A pesquisa foi conduzida entre os dias 29 e 30 de outubro, diretamente nas ruas da capital mineira. Mil motoristas de diferentes faixas etárias e regiões participaram do estudo. O resultado mostrou que 45% dos entrevistados afirmaram já ter se envolvido em brigas, discussões ou manifestações de raiva no trânsito no último ano. Quando projetado para o universo de 1,6 milhão de condutores habilitados, o número equivale a mais de 720 mil episódios de conflito em apenas um ano. Ou seja, uma média de uma discussão a cada 60 segundos nas vias de Belo Horizonte.
“Nós acreditamos que esse número possa ser ainda maior do que o identificado, já que diariamente observamos no trânsito episódios de conflito muito mais frequentes. Porém, já é uma importante sinalização o fato de as pessoas reconhecerem que esses episódios acontecem. Esses dados são relevantes para orientar políticas públicas no país voltadas à saúde mental e psicológica dos motoristas”, afirma Alysson Coimbra, Coordenador da Mobilização Nacional de Médicos e Psicólogos do Tráfego e idealizador do Doutor No Trânsito.
Ansiedade, depressão e raiva: o novo trio de risco nas ruas
O levantamento aponta que o trânsito se tornou um ambiente de crescente deterioração emocional. Entre as principais causas estão a falta de gestão de tráfego e de sinalização eficiente, o aumento expressivo da frota de motocicletas e a ausência de planejamento para veículos de grande porte, fatores que elevam o estresse e a impaciência nas vias.
As condições mais associadas ao comportamento agressivo ao volante incluem ansiedade, depressão e raiva. Além disso, transtornos como o TDAH (Transtorno de Déficit de Atenção e Hiperatividade) e os quadros de dependência química, especialmente o uso de álcool e drogas. Essas alterações impactam diretamente o tempo de reação, o julgamento e o autocontrole, tornando o trânsito um espaço de alto risco emocional e social.
Doutor No Trânsito: tecnologia e cuidado a serviço dos motoristas
O Doutor No Trânsito surge como uma solução pioneira e prática diante desse cenário. O projeto é único no mundo ao oferecer um assistente gratuito dentro do WhatsApp. Os conteúdos são voltados à saúde mental, rastreio de TDAH, segurança viária e comportamento emocional ao volante.

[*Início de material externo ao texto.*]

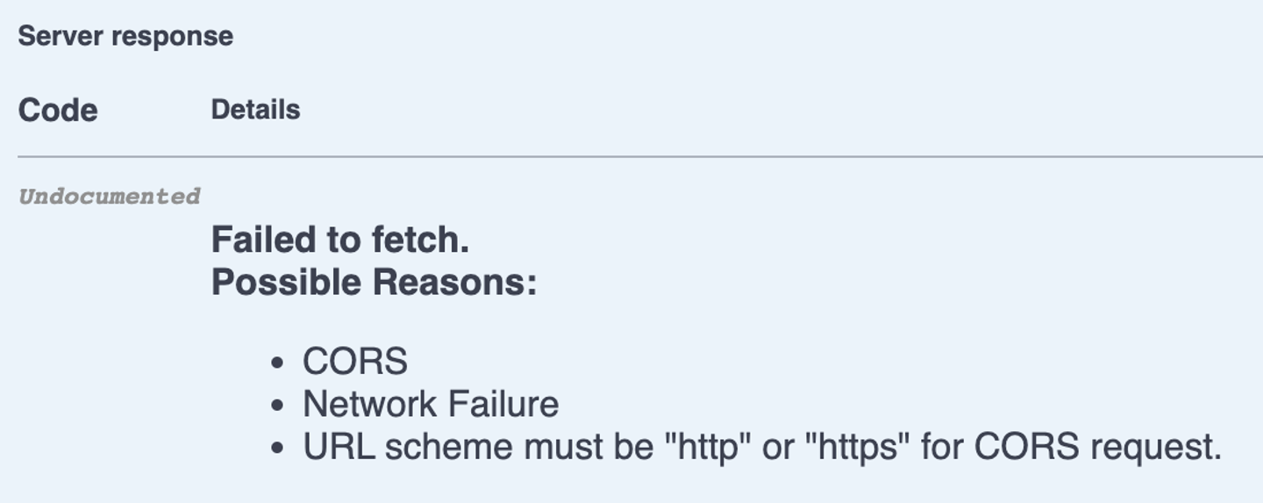The height and width of the screenshot is (503, 1263).
Task: Click the word "request." ending the last reason
Action: click(x=1156, y=448)
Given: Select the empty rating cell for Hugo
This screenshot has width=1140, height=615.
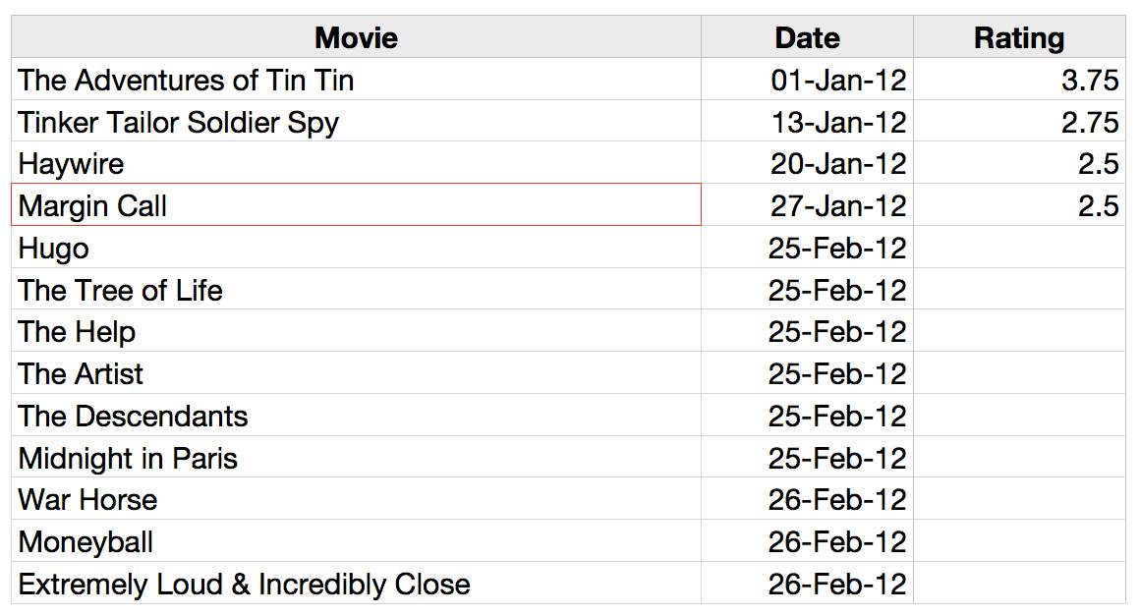Looking at the screenshot, I should (x=1019, y=248).
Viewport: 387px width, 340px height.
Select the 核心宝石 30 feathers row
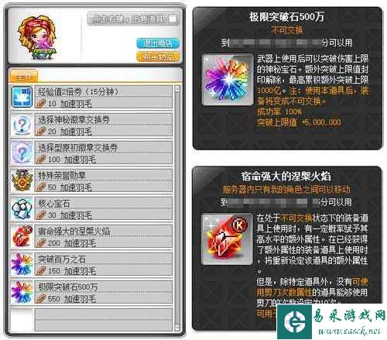tap(91, 208)
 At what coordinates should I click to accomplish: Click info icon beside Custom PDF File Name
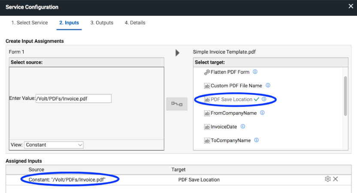coord(268,85)
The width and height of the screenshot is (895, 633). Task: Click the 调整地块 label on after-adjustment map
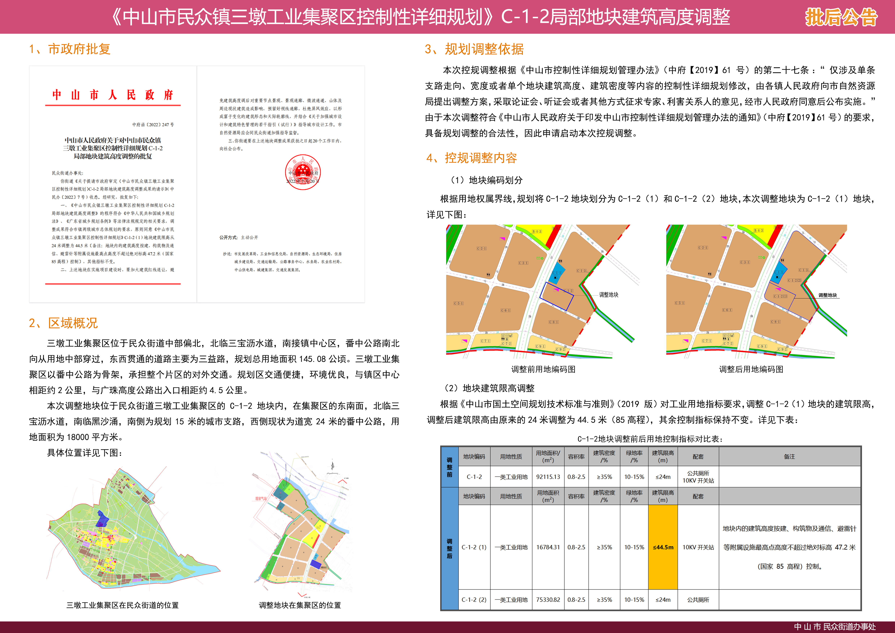click(x=827, y=295)
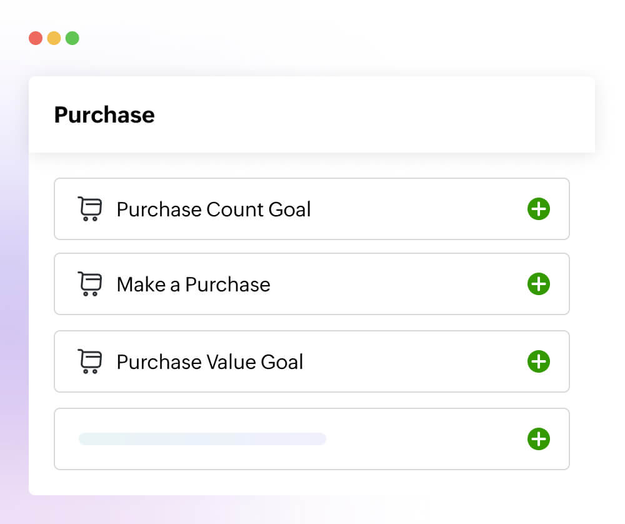Select the Purchase panel header
Image resolution: width=625 pixels, height=524 pixels.
(312, 114)
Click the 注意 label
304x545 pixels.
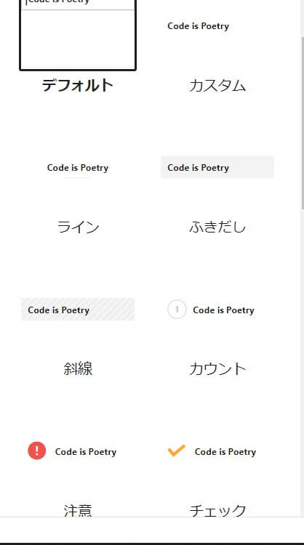(x=78, y=510)
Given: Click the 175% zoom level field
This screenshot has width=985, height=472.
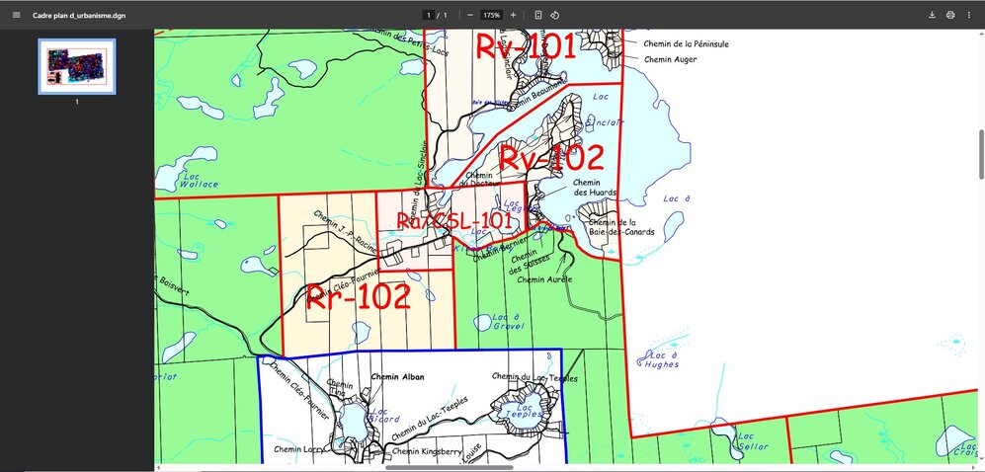Looking at the screenshot, I should [491, 15].
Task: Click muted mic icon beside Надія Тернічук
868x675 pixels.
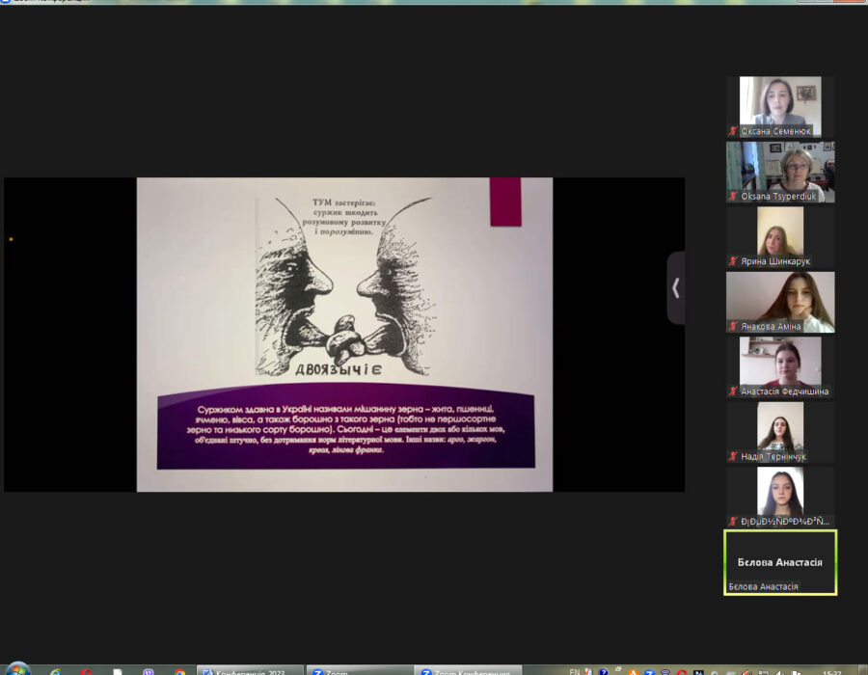Action: tap(733, 456)
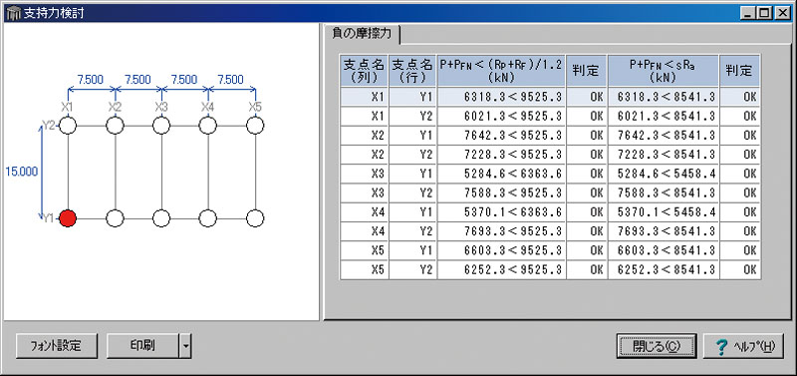Maximize the 支持力検討 window
The width and height of the screenshot is (797, 376).
(x=764, y=14)
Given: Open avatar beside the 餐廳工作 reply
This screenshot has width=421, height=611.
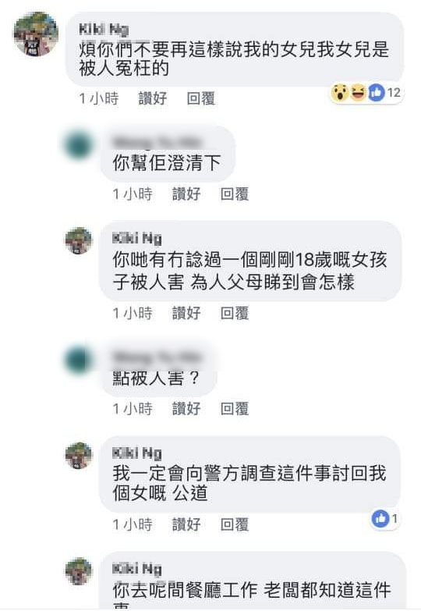Looking at the screenshot, I should tap(79, 571).
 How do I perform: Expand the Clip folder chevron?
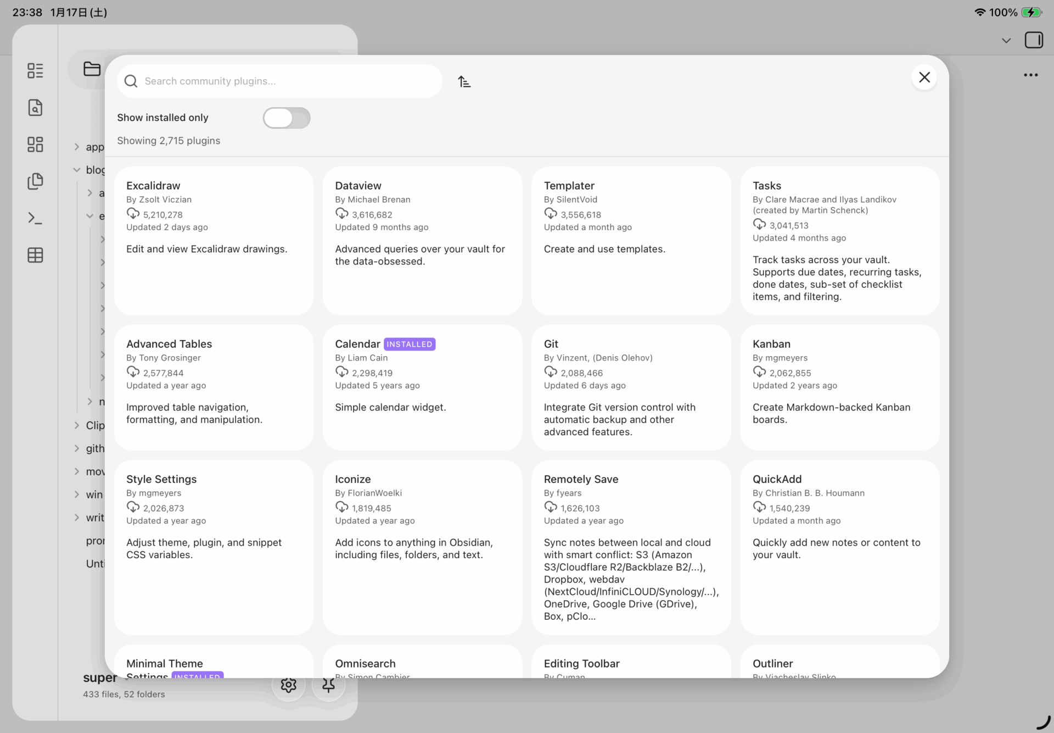[x=77, y=425]
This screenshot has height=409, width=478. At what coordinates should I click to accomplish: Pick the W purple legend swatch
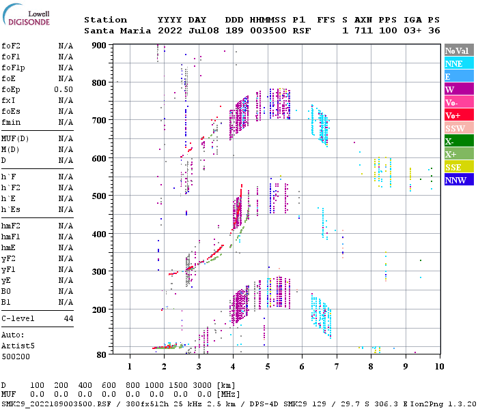(459, 89)
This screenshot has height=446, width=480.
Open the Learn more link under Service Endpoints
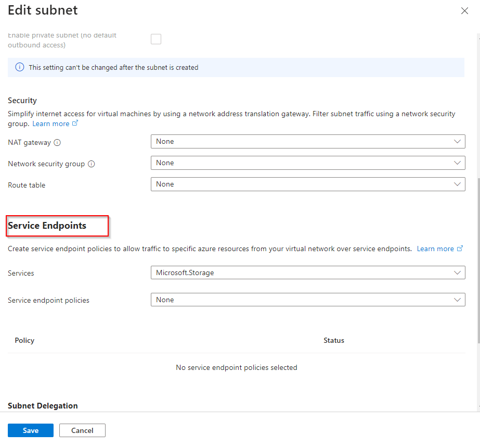435,249
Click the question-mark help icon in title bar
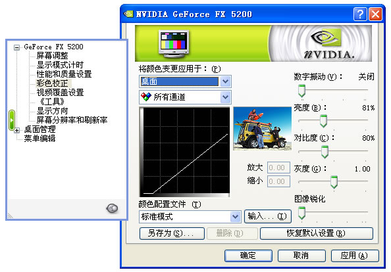 pyautogui.click(x=360, y=14)
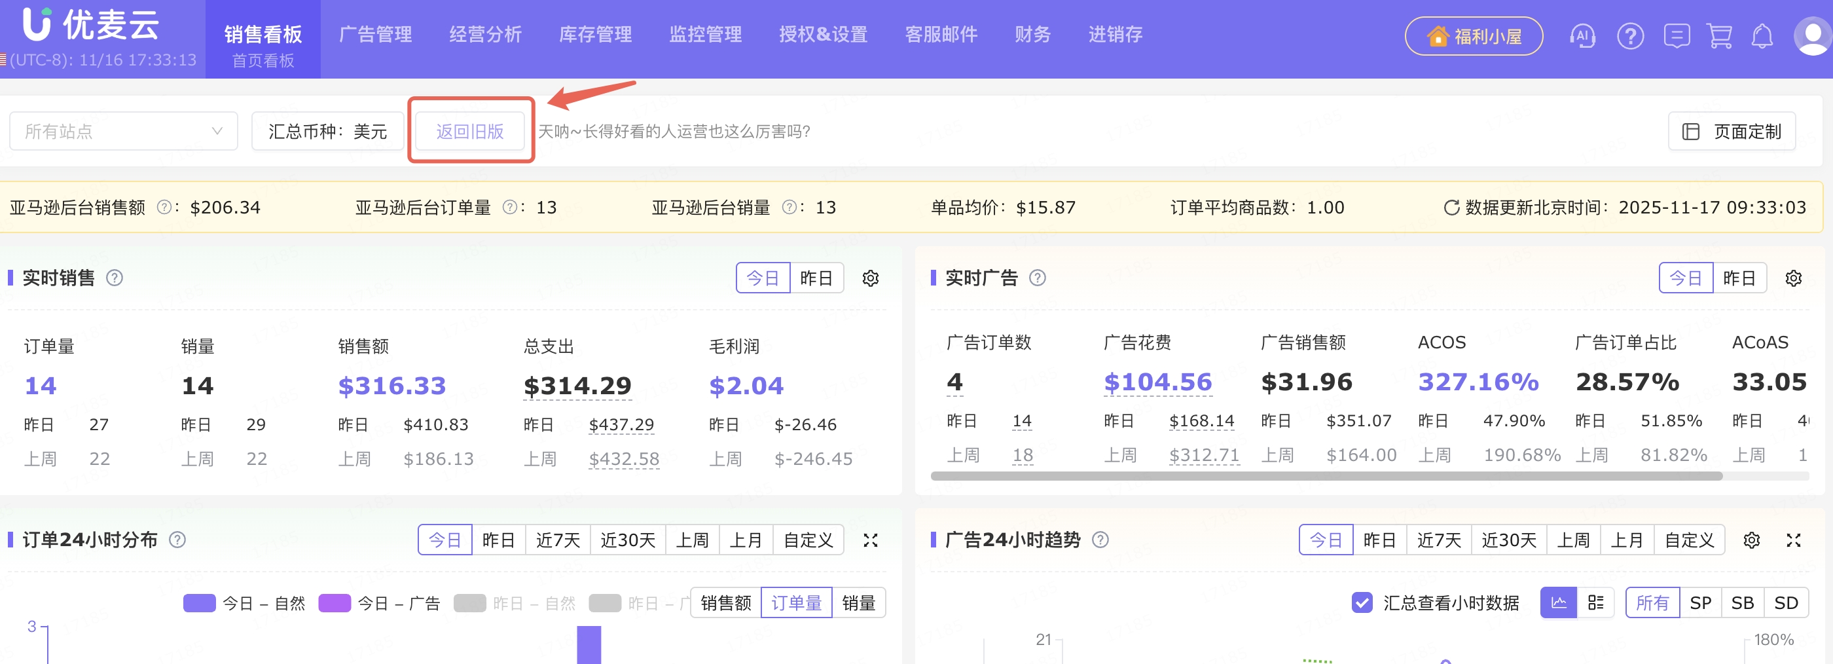1833x664 pixels.
Task: Click the 页面定制 button
Action: pyautogui.click(x=1732, y=131)
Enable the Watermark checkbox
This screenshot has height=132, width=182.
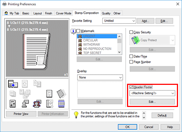tap(78, 31)
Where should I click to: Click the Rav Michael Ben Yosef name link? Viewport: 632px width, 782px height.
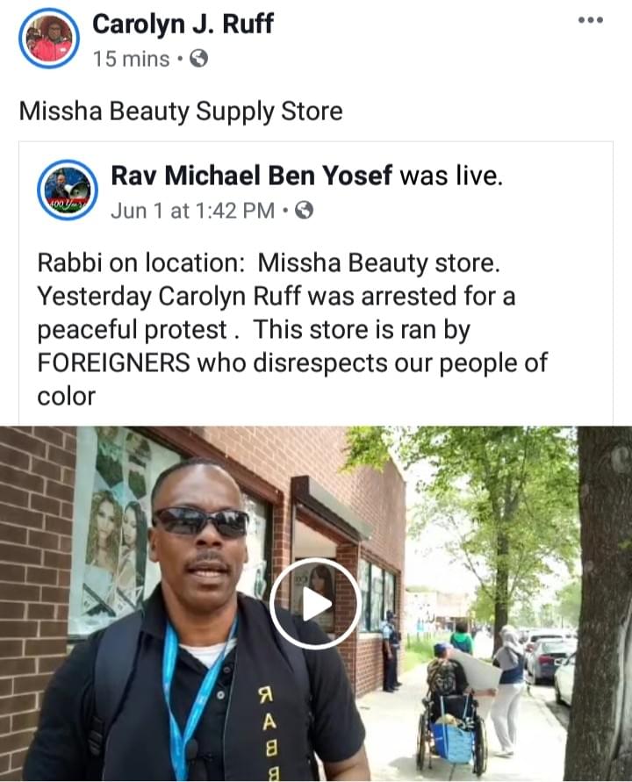tap(251, 176)
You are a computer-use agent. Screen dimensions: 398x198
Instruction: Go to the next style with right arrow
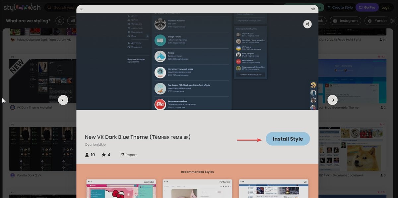coord(332,100)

Desde o lançamento, a plataforma tem aceitação pelos motoristas, que encontram na ferramenta um canal acessível e confiável de orientação, educação e autocuidado.
“Nós acreditamos que oferecer gratuitamente essas ferramentas é uma forma de trabalhar pela pacificação do trânsito, a partir do estímulo à adoção de comportamentos seguros na direção. O Doutor No Trânsito é essa ferramenta gratuita e um verdadeiro parceiro dos motoristas”, reforça Alysson Coimbra.
Gestão inteligente e políticas públicas
Além da dimensão emocional, o estudo também chama atenção para a necessidade de ações estruturais que promovam uma mobilidade mais humana e segura. Entre as medidas defendidas pelos especialistas estão a gestão inteligente do tráfego, a identificação de pontos críticos de aglomeração e conflito, o uso de faixas reversíveis em avenidas estratégicas nos momentos de pico, a otimização dos tempos semafóricos e a atuação presencial de agentes de trânsito para garantir a fluidez dos corredores urbanos.
Essas iniciativas, associadas à promoção da saúde mental e ao fortalecimento da educação emocional dos condutores, são fundamentais para a pacificação das ruas e a redução dos sinistros.
Para os especialistas, o trânsito brasileiro é um reflexo do estado emocional da sociedade.
A mudança de cenário depende de políticas públicas consistentes, fiscalização inteligente e, sobretudo, da consciência individual de cada motorista.
Cuidar da mente é cuidar da direção , e a paz no trânsito começa com o equilíbrio interior de quem segura o volante.